B. B. La violation fondée sur l’article 19

[80] Comme l’a fait observer la Cour d’appel fédérale, « [l]a question pertinente dans l’évaluation de la réclamation fondée sur l’article 19 n’était […] pas de savoir si la marque de Navsun ressemblait à la marque enregistrée de la fiducie Hamdard au point de créer de la confusion, mais si les deux marques étaient identiques[; …] [d]ans le cas de l’article 19, “identique” signifie “la même chose”, et non simplement “semblable” » : Hamdard CAF 2019, aux para 20 et 22. Pour établir si les marques de commerce en cause sont identiques, il faut tenir compte du fait que, comme la Cour d’appel l’a noté dans le premier appel (au paragraphe 28), « [l]es marques de commerce en l’espèce ne se résument […] pas simplement au mot “Ajit”, mais plutôt au mot et à l’écriture stylisée de celui‑ci, que les deux journaux utilisent comme logo » : Hamdard CAF 2019, au para 22.
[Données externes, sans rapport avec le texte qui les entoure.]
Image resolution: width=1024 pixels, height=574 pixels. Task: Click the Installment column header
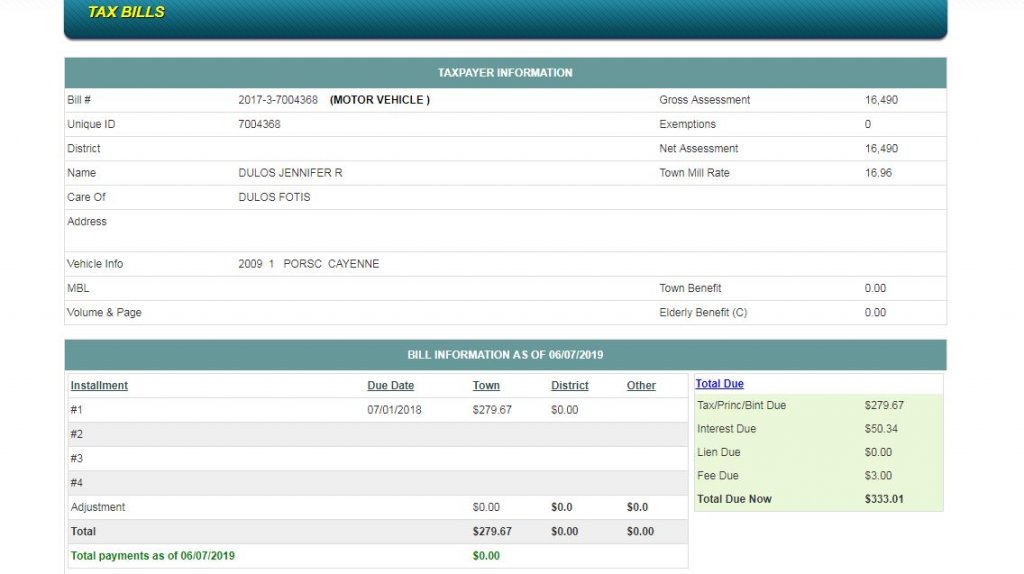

[81] Comme le logo modifié de Navsun était en usage au Canada depuis environ six ans au moment de l’enregistrement du logo de la fiducie Hamdard en 2015, et comme ces logos ne sont pas identiques, je conclus que la fiducie Hamdard ne peut avoir gain de cause à l’égard de son allégation de violation fondée sur l’article 19.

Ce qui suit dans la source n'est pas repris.